» WHAT IS REQUIRED: Would you please transcribe, exactly as written, the lines of the entries below starting at the one that holds "Tap the first" and ending at the one that holds "You are a computer-use agent. Viewport: 1025px", both included?

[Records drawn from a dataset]
"""

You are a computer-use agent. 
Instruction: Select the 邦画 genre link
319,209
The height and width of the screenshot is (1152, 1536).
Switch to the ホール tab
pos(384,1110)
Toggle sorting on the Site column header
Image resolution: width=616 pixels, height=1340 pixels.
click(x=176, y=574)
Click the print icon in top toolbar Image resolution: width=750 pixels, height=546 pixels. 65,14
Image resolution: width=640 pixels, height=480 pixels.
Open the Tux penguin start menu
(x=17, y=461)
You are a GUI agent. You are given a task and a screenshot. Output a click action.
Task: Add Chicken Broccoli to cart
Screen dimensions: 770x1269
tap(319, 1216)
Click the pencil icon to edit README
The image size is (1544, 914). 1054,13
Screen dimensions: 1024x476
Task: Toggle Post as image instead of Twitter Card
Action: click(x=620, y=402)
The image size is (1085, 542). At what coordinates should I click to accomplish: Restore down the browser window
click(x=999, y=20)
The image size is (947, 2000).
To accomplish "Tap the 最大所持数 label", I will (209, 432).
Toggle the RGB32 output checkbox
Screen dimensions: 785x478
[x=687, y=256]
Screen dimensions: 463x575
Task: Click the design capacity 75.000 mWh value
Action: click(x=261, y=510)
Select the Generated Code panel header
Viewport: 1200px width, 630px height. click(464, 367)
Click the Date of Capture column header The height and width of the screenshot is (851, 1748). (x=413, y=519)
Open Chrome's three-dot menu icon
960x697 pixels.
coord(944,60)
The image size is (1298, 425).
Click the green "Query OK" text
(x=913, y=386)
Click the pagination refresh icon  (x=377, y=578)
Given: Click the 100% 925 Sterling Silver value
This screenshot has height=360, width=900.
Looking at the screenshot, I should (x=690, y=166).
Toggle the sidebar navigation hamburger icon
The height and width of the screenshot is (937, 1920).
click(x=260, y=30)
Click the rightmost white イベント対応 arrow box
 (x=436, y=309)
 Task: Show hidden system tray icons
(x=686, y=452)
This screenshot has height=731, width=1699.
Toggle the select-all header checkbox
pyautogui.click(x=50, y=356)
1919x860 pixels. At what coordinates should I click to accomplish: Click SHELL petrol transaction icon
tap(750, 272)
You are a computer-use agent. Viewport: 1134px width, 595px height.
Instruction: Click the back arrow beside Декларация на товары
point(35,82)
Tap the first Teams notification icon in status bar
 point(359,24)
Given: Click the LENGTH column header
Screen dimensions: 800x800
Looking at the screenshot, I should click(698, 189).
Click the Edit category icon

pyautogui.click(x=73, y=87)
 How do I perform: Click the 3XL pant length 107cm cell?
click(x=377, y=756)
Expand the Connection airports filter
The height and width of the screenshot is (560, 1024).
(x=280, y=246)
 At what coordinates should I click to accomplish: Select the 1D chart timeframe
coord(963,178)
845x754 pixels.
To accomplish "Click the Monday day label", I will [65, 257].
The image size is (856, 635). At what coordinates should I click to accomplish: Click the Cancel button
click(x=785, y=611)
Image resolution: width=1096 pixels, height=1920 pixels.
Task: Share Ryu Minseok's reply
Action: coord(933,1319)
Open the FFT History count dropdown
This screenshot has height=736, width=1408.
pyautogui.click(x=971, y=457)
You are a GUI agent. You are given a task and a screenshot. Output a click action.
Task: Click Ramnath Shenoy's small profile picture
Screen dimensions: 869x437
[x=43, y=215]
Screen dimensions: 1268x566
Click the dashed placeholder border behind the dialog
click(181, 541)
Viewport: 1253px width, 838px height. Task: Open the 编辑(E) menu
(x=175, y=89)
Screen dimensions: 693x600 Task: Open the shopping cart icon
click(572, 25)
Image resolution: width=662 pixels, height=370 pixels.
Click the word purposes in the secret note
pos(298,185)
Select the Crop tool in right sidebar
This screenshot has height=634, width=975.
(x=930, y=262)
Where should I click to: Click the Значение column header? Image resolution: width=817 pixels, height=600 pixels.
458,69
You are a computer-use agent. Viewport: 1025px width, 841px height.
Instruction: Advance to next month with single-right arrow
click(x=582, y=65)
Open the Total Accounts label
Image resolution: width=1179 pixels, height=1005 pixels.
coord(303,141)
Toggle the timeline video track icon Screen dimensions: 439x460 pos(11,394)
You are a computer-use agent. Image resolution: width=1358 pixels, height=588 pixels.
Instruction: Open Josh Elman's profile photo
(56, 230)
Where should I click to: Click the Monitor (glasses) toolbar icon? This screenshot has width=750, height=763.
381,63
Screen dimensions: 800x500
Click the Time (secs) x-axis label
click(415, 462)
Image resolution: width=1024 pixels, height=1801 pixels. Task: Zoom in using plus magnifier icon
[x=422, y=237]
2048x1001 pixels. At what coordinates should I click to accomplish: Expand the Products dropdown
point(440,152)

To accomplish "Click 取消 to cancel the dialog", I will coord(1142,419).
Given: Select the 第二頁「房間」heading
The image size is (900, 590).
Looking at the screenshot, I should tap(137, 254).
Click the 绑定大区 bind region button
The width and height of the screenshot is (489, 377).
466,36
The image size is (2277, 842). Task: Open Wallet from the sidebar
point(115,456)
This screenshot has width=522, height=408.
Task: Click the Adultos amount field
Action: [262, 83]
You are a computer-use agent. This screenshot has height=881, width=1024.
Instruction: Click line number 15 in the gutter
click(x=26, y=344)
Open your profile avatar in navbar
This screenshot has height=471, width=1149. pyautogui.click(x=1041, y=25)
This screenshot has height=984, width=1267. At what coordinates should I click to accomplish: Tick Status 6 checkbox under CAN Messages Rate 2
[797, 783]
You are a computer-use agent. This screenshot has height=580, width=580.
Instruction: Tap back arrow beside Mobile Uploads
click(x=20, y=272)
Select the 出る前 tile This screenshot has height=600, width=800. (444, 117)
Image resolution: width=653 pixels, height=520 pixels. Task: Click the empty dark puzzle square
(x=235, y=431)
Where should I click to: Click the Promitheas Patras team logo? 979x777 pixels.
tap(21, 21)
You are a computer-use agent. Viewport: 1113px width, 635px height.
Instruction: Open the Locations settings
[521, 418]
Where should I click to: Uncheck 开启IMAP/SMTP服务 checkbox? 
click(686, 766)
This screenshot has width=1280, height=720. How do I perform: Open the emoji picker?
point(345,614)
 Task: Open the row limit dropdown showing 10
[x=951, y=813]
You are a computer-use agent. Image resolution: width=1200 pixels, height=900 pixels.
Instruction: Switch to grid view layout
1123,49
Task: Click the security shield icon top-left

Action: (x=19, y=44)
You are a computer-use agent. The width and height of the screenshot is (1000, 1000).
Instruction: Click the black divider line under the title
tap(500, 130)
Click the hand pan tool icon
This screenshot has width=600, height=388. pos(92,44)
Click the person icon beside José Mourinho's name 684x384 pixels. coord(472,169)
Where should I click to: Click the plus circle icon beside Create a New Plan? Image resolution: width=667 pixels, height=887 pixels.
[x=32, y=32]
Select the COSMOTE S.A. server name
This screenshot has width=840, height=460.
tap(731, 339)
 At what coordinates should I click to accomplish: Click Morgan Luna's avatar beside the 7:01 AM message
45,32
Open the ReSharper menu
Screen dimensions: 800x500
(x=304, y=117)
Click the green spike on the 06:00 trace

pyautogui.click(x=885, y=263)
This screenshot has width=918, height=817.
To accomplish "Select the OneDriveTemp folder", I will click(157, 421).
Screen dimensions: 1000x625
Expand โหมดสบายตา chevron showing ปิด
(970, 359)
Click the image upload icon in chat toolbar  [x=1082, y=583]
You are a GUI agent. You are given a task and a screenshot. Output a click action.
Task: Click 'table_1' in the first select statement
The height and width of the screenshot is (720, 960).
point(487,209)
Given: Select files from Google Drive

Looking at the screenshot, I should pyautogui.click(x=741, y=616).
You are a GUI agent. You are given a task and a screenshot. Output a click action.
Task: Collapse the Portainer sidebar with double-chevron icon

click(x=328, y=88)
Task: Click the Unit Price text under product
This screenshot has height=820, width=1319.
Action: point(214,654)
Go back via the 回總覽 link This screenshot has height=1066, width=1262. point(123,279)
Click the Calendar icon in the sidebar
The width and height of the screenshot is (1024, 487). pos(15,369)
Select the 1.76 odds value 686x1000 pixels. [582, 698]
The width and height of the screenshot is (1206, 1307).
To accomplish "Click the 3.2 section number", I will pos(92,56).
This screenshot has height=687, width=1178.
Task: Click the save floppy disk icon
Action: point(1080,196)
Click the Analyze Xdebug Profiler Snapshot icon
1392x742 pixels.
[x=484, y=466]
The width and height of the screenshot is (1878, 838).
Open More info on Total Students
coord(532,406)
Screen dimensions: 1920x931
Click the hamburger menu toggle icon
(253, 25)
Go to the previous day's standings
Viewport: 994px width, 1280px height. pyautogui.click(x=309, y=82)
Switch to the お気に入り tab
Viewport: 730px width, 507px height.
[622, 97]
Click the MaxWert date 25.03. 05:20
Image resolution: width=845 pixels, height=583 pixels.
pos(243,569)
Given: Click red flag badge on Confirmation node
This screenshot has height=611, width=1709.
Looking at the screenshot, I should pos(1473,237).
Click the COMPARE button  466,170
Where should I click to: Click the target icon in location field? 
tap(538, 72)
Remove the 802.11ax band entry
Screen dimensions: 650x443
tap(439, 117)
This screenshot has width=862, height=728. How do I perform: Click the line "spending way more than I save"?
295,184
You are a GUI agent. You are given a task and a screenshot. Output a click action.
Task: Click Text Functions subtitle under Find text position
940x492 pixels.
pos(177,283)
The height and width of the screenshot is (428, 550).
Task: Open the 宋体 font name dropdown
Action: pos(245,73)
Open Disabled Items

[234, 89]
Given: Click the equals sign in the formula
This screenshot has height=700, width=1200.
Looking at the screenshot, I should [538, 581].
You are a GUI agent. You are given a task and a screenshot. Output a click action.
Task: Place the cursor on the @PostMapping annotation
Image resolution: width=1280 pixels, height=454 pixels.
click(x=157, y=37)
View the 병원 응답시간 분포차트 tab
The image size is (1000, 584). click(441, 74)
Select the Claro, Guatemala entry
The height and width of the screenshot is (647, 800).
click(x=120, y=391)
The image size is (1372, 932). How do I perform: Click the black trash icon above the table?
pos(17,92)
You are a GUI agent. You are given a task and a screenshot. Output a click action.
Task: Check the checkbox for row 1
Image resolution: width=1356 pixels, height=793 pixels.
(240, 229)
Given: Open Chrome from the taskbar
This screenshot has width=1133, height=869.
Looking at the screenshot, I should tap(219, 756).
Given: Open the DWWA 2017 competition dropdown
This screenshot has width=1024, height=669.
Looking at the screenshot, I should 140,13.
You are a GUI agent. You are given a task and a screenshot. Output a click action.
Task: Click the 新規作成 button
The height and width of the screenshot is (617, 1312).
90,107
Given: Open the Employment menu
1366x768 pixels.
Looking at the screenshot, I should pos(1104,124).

"""

» ANSWER TO THIS PROBLEM:
Tap the first Teams notification icon in status bar
 point(359,24)
Given: Click the LENGTH column header
Screen dimensions: 800x800
Looking at the screenshot, I should click(698, 189).
Click the Edit category icon

pyautogui.click(x=73, y=87)
 How do I perform: Click the 3XL pant length 107cm cell?
click(x=377, y=756)
Expand the Connection airports filter
The height and width of the screenshot is (560, 1024).
(x=280, y=246)
 At what coordinates should I click to accomplish: Select the 1D chart timeframe
coord(963,178)
845x754 pixels.
To accomplish "Click the Monday day label", I will [65, 257].
The image size is (856, 635). At what coordinates should I click to accomplish: Click the Cancel button
click(x=785, y=611)
Image resolution: width=1096 pixels, height=1920 pixels.
Task: Share Ryu Minseok's reply
Action: coord(933,1319)
Open the FFT History count dropdown
This screenshot has height=736, width=1408.
pyautogui.click(x=971, y=457)
You are a GUI agent. You are given a task and a screenshot. Output a click action.
Task: Click Ramnath Shenoy's small profile picture
Screen dimensions: 869x437
[x=43, y=215]
Screen dimensions: 1268x566
Click the dashed placeholder border behind the dialog
click(181, 541)
Viewport: 1253px width, 838px height. Task: Open the 编辑(E) menu
(x=175, y=89)
Screen dimensions: 693x600 Task: Open the shopping cart icon
click(572, 25)
Image resolution: width=662 pixels, height=370 pixels.
Click the word purposes in the secret note
pos(298,185)
Select the Crop tool in right sidebar
This screenshot has height=634, width=975.
(x=930, y=262)
Where should I click to: Click the Значение column header? Image resolution: width=817 pixels, height=600 pixels.
458,69
You are a computer-use agent. Viewport: 1025px width, 841px height.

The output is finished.